Reverse-time migration has proven to be successful for structures with steep dips and strong velocity contrasts. Applying this algorithm to a large scale seismic model requires significant computational expense, particularly if strong velocity contrasts are present in the model. Here I present a layer-stripping migration technique, in which I use the reverse-time method to migrate seismic sections through constant or smoothly varying velocity layers, one layer at a time. As part of the migration in a given layer, the bottom boundary of the layer is defined and a seismic section is collected along it. This new section serves as the boundary condition for migration in the next layer. This procedure is repeated layer by layer. The final migration result is composited from the individual layers images. The layer-stripping migration algorithm can be summarized as three steps: (1) model definition, (2) wavefield extrapolation and imaging, and (3) boundary determination. The migration scheme posed in this way is similar to datuming with an imaging condition.
The advantages of the layer-stripping method are: (1) it preserves the benefits of the reverse-time method, i.e., it handles strong velocity contrasts between layers and steeply dipping structures; (2) it eliminates artificial interlayer multiples; (3) it reduces computational expense in high velocity layers; and (4) it allows interpretational constraint during image formation.

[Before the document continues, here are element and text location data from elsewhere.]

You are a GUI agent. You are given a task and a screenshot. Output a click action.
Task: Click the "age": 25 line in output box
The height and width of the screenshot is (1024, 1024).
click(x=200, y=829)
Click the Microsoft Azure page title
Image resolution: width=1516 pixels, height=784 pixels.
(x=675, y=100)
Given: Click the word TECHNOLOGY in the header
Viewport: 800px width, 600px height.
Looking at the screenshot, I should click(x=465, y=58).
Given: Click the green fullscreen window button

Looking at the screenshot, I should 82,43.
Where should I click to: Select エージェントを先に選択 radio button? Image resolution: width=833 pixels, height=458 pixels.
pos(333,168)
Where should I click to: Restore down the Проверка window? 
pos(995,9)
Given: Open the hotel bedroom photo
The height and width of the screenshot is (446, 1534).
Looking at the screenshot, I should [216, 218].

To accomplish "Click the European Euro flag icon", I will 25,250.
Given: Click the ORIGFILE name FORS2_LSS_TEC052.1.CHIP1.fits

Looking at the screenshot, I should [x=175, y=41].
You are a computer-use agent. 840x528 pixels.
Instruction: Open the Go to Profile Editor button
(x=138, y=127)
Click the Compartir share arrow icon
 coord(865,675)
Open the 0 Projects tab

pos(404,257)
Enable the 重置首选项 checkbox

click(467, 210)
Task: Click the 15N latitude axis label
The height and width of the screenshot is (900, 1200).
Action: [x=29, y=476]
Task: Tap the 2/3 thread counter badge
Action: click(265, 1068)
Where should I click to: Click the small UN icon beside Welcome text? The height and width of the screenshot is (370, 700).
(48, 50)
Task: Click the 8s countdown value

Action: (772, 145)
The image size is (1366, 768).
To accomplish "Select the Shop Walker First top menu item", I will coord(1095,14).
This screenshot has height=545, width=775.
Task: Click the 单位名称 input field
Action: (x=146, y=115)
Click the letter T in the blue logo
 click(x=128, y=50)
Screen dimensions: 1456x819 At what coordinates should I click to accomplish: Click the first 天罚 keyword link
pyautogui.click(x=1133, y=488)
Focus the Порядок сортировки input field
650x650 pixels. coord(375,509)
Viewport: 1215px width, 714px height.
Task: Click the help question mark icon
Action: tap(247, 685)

The method has been implemented with both an explicit 4th-order time, 10th-order space, finite-difference approximation to the scalar wave equation, and an implicit 2nd-order time, 4th-order space finite-difference scheme applied to the linearly transformed wave equation (Li, 1986). The capability of post-stack layer-stripping reverse-time migration is illustrated on a synthetic CMP data and a CMP data from a survey over a faulted anticline in a fold and thrust belt. For pre-stack layer-stripping reverse-time migration, I present migrations of two synthetic data sets and a field data example from part of the marine seismic reflection profile RU-3, crossing the Hosgri fault offshore southern central California. The Hosgri fault appears as a northeast dipping high angle fault with a thrust component.